Celui-ci lui ayant été enlevé sans espoir de pédaler de nouveau, il avait à force de volonté retrouvé son niveau d’antan, c’est-à-dire toujours dans les premiers. Je me souviens aussi d’empoignades épiques, lors du Challenge de la Canette à Bouillé-Loretz dans les années 70, lors des contre-la-montre par équipes. Non, Monsieur Bulté n’était pas un adversaire facile. Mais descendu de vélo il était d’une grande correction et toujours juste et précis dans ses souvenirs, même le grand âge venu. Sa mémoire était prodigieuse, témoin de la passion qu’il avait eu à vivre les événements que nous évoquions.


Il serait fastidieux de rappeler ses faits d’armes, tant comme dirigeant que comme cycliste.
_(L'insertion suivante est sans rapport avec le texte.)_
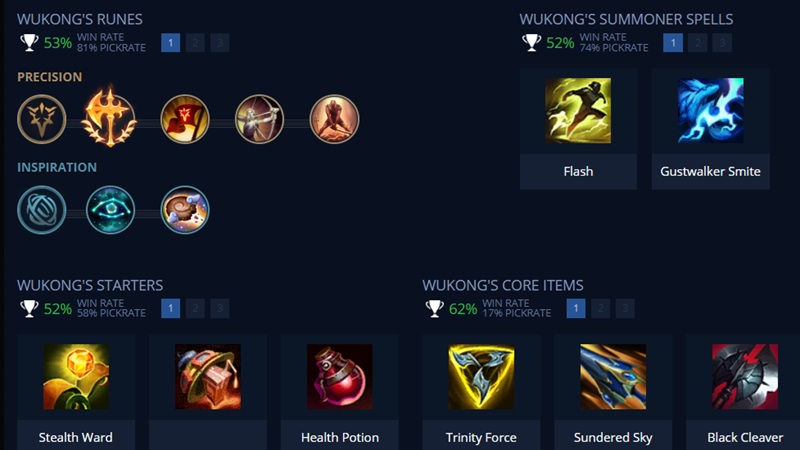
Task: Click the Black Cleaver item icon
Action: (x=745, y=377)
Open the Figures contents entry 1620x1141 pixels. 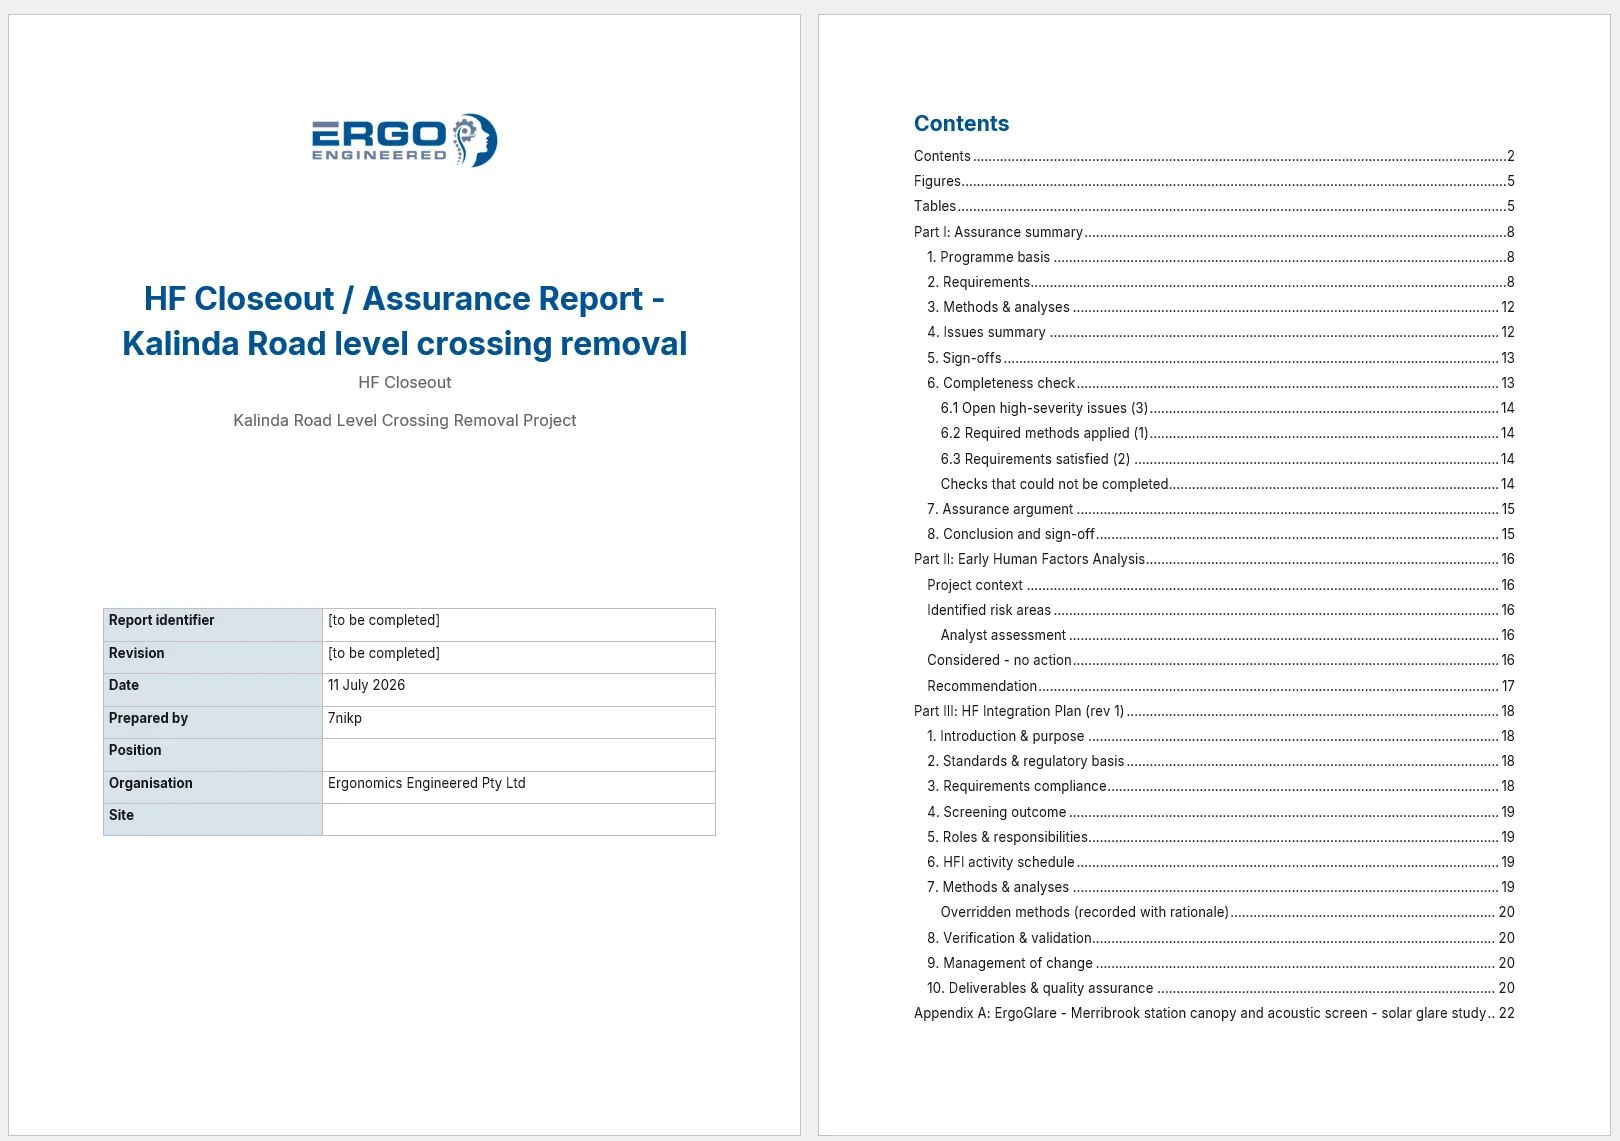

Je n’en retiendrai que deux : la reprise de l’organisation de Paris-Brest-Paris en 1961 en ne disposant pour toute archive que du formulaire d’inscription de l’édition précédente, et
à la pédale, l’exploit de 1956 où avec le grand Lucien Détée (qu’il appelait « petit ») il finit Paris-Brest-Paris à la première place des tandems hommes, tenant tête aux redoutables grenoblois Routens et Jouffrey.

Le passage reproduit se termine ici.